ORANGE —
The U.S. Postal Service announced Wednesday it will stop delivering Saturday mail to trim costs. USPS will continue to disburse packages six days a week.
The Orange Leader is delievered to readers through the mail three times a week, including a weekend publication mailed on Saturdays.
“We began exploring Saturday delivery options Wednesday morning,” Orange Leader Publisher Eric Bauer said. “It’s too early to say definitively which path we’ll take before the USPS stops Saturday delivery in August. We’ll work through all the options and keep our readers informed in the weeks to come. We want to continue the weekend edition. It’s proven very successful for our readers and advertisers. We know our readers want Friday night sports, local news, classifieds and other big ads on the weekend.”
The service expects the Saturday mail cutback to begin the week of Aug. 5 and to save about $2 billion annually, said Postmaster General and CEO Patrick R. Donahoe.
"Our financial condition is urgent," Donahoe told a press conference.
The move accentuates one of the agency's strong points — package delivery has increased by 14 percent since 2010, officials say, while the delivery of letters and other mail has declined with the increasing use of email and other Internet services.
Under the new plan, mail would be delivered to homes and businesses only from Monday through Friday, but would still be delivered to post office boxes on Saturdays. Post offices now open on Saturdays would remain open on Saturdays.
Over the past several years, the Postal Service has advocated shifting to a five-day delivery schedule for mail and packages — and it repeatedly but unsuccessfully appealed to Congress to approve the move. Though an independent agency, the service gets no tax dollars for its day-to-day operations but is subject to congressional control.
Congress has included a ban on five-day delivery in its appropriations bill.

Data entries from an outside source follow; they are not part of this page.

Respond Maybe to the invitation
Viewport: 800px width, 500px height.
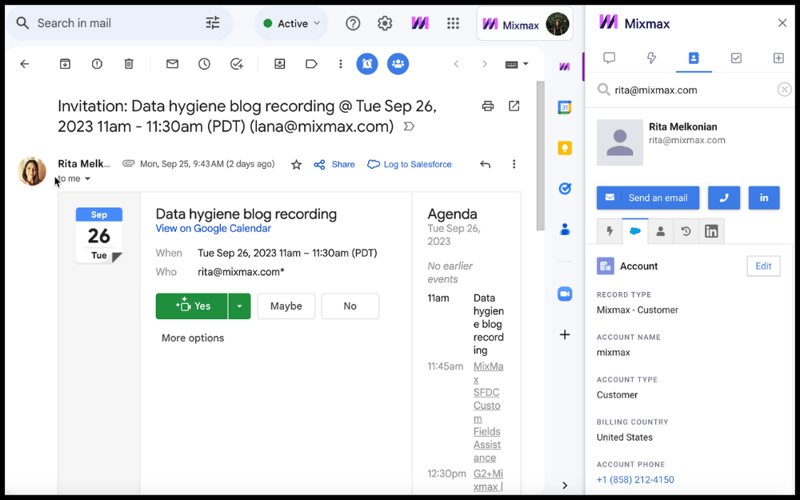pyautogui.click(x=286, y=306)
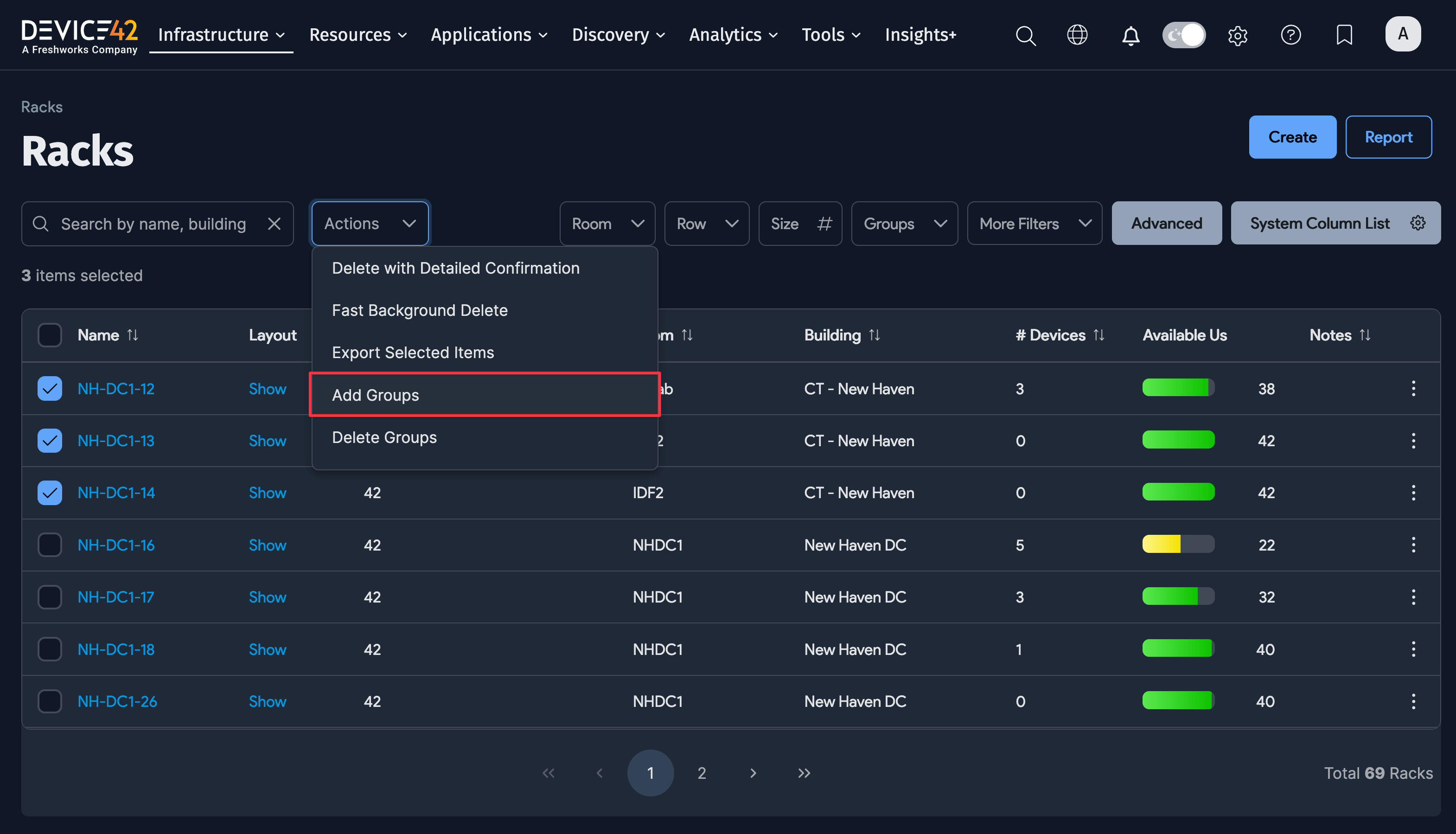Expand the Room filter dropdown
The height and width of the screenshot is (834, 1456).
pos(607,224)

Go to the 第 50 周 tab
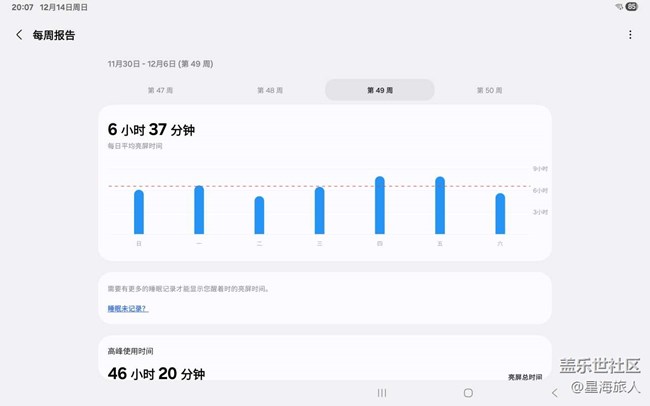point(489,90)
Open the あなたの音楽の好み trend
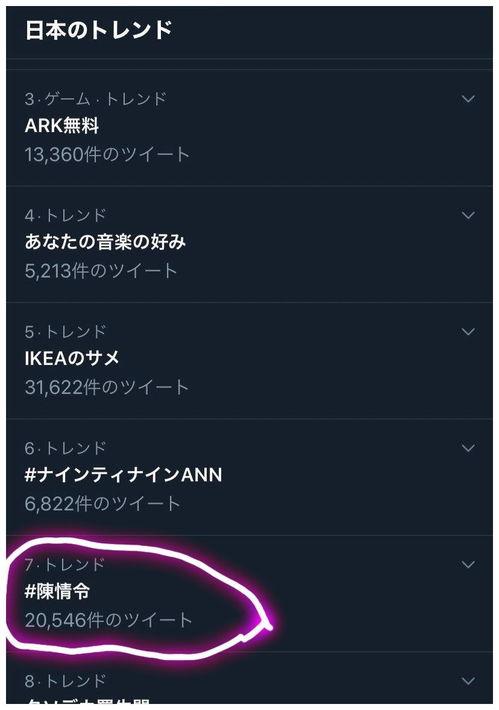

But because the federal government is now operating under a temporary spending measure, rather than an appropriations bill, Donahoe says it's the agency's interpretation that it can make the change itself.
The Postal Service is in the midst of a major restructuring throughout its retail, delivery and mail processing operations. Since 2006, it has cut annual costs by about $15 billion, reduced the size of its career workforce by 193,000 or by 28 percent, and has consolidated more than 200 mail processing locations, officials say.
The Associated Press contributed to this story.